-Reviewed by Charlotte Barnes–
If my reading career has taught me anything, it is that for a book to survive in the current publishing climate, it needs to bring something extraordinary and unique to the reading audience. Jason Rolfe’s bold and experimental novella, Synthetic Saints, certainly caters to this industry requirement. The futuristic text catapults you into a somewhat terrifying version of our future both as a planet and a civilisation in which humans are accompanied by their synthetics, a term used to describe a simulated human, if you will.
The short text follows the journey of protagonist Alex Hargreaves, who is a security specialist for the ISA. After losing communication with a Deep Space Observatory, Alex and his synthetic partner Persephone are sent to investigate what happened to the data analyst, Amanda Hayes, that was in charge of this particular station. We are informed before the novella begins that each data analyst within this kind of position runs their respective observatories alone and that they work on a six-month rotation period. Naturally, the feelings of isolation and depression are over-whelming in such a unique situation thus, Alex makes no secret of the fact that accidental death and suicide are common amongst those who adopt the role. With this startling reality in mind, Alex and Persephone are on a journey to identify which of the above options has occurred this time.

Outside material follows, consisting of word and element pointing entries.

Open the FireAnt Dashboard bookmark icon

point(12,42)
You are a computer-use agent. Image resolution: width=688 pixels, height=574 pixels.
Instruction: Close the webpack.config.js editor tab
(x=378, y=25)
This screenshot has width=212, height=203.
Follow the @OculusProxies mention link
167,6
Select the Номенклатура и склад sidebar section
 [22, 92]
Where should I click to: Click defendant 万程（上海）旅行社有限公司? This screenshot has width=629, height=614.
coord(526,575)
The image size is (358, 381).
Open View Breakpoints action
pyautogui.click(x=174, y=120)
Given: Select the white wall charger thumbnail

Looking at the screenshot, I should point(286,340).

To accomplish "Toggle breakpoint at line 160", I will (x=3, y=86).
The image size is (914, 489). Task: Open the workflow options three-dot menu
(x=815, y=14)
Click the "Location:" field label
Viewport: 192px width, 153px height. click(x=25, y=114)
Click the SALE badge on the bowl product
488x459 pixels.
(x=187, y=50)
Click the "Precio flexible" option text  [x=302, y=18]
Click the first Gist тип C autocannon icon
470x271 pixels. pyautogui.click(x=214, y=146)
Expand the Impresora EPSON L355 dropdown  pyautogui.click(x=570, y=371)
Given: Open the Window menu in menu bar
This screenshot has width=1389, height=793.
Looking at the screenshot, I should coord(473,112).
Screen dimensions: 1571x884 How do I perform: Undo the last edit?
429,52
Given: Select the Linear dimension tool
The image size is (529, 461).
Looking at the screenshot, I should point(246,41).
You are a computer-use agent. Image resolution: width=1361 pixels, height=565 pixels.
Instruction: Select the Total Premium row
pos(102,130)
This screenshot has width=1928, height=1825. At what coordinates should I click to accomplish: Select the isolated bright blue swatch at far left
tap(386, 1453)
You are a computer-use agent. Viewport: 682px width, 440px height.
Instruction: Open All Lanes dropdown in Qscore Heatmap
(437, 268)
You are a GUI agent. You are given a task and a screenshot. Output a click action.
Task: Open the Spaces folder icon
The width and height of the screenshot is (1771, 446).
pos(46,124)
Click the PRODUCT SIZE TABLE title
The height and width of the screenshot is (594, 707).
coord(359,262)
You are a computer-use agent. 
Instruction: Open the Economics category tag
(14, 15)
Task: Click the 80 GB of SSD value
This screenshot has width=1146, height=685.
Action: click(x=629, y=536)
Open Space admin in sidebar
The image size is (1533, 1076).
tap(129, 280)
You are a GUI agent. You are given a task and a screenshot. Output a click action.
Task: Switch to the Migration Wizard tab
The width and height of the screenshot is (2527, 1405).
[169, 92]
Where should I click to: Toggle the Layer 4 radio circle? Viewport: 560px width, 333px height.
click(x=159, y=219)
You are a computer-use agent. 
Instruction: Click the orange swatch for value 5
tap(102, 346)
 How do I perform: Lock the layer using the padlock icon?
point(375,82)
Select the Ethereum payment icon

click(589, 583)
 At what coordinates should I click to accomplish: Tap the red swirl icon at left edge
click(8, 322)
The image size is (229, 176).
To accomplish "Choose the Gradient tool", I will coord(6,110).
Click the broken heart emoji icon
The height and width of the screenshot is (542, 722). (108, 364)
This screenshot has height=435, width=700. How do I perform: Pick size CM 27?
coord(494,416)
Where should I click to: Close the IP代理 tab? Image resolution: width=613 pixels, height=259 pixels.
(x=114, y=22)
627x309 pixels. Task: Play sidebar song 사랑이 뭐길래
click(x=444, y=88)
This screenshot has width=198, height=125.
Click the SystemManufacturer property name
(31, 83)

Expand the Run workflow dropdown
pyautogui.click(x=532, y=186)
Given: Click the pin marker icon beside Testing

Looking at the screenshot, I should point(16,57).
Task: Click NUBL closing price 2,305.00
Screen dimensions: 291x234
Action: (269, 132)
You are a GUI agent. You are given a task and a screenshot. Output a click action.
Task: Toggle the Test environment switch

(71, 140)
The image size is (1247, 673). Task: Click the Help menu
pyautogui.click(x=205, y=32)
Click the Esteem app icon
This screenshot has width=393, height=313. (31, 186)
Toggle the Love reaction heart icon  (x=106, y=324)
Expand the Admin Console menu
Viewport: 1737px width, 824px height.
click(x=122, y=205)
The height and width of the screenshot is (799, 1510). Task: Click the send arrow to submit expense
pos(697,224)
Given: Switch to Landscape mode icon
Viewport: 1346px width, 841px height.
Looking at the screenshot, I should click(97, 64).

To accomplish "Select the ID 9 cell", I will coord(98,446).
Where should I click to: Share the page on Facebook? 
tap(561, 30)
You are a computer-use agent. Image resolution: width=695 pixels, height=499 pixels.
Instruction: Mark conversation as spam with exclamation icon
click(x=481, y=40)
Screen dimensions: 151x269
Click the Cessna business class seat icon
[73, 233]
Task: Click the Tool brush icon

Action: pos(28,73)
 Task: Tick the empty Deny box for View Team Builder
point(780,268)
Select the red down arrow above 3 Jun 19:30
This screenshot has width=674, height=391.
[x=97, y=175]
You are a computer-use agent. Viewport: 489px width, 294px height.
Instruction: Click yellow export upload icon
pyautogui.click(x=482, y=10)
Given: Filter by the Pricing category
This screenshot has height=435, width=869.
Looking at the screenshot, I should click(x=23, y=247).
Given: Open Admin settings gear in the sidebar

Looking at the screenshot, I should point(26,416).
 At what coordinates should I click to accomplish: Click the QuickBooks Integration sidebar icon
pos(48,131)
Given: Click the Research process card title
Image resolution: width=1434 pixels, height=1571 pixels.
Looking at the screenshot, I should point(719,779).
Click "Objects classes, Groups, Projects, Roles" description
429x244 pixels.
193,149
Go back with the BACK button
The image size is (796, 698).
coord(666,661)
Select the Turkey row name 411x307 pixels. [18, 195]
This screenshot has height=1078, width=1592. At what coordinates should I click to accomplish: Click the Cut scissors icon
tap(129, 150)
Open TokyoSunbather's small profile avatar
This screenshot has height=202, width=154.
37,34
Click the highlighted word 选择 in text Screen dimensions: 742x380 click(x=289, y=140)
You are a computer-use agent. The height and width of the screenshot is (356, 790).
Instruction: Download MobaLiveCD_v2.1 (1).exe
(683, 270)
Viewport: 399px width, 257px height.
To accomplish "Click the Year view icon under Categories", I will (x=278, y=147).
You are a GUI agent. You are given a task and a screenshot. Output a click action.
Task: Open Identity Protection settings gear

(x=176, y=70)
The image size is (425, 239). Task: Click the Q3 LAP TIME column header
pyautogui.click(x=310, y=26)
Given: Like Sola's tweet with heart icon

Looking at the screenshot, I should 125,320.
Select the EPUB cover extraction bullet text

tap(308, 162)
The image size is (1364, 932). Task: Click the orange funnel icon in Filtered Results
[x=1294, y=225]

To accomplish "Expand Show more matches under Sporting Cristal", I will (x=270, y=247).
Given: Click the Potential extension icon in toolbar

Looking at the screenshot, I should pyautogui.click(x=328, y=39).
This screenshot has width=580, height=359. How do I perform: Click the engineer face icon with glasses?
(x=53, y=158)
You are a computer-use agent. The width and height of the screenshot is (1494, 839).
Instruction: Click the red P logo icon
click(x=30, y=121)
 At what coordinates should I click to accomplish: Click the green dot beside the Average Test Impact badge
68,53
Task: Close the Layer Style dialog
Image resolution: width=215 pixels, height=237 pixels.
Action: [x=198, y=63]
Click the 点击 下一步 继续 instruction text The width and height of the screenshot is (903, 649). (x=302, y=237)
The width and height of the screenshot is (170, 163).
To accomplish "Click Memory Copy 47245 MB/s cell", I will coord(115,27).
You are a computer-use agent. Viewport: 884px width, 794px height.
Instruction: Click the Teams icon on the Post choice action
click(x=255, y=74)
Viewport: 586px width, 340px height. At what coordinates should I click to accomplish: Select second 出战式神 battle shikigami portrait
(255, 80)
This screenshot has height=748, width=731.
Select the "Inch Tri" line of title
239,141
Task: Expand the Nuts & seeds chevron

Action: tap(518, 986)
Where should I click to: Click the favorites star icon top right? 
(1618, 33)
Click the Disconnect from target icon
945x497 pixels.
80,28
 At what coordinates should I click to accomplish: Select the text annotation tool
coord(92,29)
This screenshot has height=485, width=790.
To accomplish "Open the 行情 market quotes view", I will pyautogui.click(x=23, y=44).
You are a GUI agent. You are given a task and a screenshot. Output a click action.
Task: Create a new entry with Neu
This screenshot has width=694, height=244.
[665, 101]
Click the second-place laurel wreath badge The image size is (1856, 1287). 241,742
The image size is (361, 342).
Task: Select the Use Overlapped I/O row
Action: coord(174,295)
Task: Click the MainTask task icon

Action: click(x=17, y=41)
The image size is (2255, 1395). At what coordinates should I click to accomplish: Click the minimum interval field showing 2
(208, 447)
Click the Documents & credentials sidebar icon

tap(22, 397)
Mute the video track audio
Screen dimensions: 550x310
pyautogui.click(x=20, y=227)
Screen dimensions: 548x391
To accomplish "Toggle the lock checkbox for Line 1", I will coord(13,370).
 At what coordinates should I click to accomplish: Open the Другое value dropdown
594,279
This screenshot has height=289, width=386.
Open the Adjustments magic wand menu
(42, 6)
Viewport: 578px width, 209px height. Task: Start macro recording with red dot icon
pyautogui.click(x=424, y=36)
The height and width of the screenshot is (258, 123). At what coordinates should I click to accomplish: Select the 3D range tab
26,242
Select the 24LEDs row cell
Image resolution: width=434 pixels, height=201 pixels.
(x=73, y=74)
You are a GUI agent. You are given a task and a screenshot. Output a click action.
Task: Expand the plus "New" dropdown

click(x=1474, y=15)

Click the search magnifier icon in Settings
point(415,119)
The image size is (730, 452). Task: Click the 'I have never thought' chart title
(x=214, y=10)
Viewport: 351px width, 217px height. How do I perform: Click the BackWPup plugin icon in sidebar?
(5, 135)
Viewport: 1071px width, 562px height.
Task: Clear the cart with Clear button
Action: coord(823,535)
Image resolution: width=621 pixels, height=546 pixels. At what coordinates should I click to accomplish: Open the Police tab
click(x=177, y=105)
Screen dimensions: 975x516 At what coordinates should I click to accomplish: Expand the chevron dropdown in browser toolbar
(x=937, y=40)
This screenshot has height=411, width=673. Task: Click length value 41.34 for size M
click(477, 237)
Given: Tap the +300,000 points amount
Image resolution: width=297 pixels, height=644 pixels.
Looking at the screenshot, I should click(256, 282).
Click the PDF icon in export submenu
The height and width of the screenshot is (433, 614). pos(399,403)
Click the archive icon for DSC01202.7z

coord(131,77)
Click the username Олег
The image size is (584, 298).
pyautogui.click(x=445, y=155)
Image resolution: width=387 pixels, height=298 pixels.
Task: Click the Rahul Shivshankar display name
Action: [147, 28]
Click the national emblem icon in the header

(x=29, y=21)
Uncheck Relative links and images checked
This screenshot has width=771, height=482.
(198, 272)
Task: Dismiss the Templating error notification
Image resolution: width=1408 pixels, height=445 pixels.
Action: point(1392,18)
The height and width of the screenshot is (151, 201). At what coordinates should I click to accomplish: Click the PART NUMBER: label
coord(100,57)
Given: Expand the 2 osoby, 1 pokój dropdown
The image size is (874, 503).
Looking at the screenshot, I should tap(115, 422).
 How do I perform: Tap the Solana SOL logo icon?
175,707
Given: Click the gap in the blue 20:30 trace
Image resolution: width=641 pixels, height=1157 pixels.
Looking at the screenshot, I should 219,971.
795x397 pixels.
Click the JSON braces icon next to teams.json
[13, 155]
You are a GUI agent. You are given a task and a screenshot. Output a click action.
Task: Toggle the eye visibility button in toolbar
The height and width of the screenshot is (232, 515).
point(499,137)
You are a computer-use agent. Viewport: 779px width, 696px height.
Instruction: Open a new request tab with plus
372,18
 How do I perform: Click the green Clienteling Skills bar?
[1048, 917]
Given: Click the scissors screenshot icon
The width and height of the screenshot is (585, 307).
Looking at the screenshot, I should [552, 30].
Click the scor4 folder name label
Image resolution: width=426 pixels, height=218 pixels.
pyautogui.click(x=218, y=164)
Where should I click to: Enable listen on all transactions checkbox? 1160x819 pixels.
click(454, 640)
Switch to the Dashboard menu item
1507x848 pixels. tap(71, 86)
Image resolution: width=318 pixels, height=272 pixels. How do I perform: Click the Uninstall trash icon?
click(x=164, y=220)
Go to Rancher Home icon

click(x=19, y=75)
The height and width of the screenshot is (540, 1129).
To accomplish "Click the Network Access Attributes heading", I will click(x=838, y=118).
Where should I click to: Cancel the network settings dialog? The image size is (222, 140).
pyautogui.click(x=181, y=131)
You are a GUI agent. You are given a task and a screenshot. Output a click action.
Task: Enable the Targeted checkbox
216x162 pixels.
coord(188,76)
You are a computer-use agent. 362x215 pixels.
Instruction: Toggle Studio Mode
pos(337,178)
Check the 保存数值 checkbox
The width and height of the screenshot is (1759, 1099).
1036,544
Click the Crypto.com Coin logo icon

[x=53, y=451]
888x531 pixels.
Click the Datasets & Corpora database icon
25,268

Alongside the difficulties faced in his professional life, Alex is also burdened by his personal one. We learn that he once had a wife and a daughter, both of whom are now deceased; due to a memory manipulation program that is mandatory for Alex’s line of work, these are not memories that fade over time but rather stay as fresh now as they were on the days they were made.
To begin with I felt a slight apprehension at reading what appeared to be yet another generic science fiction novella, in which the world has dramatically changed for the worse. However as I delved deeper into the tale I slowly found myself drawn into a truly fascinating scenario which is made all the more enjoyable thanks to the brilliant character of Alex Hargreaves. The emotion that is weaved throughout the consciousness of this individual is over-powering; his thoughts frequently return to the loss of his wife and daughter, memories which he fails to escape, ultimately meaning that we also fail to escape them. As Alex returns to his daughter’s accident and his wife’s suicide, we inevitably feel the pain with him, making this a much more forceful story than I initially anticipated it being.
In addition to his role as the emotionally tortured widower, Alex also adopts the role of detective. Throughout the duration of the novella Alex is constantly discovering clues and deciphering information that ultimately leads us to the complex resolution to the text. After finishing the text, I did feel somewhat inclined to conclude that it what a hybrid of both science fiction and detective fiction; the futuristic nature of the text is integral to our reading of it, therefore it cannot be simply overlooked, but the ‘Whodunit’ principle is also prominent within this text. While on paper the genres may not seem to be soul mates, Rolfe has combined them to create something truly entertaining.
Overall I felt that Synthetic Saints was a thoroughly interesting read and I would certainly recommend it to anyone looking for something that offers a more unique take on literary genres.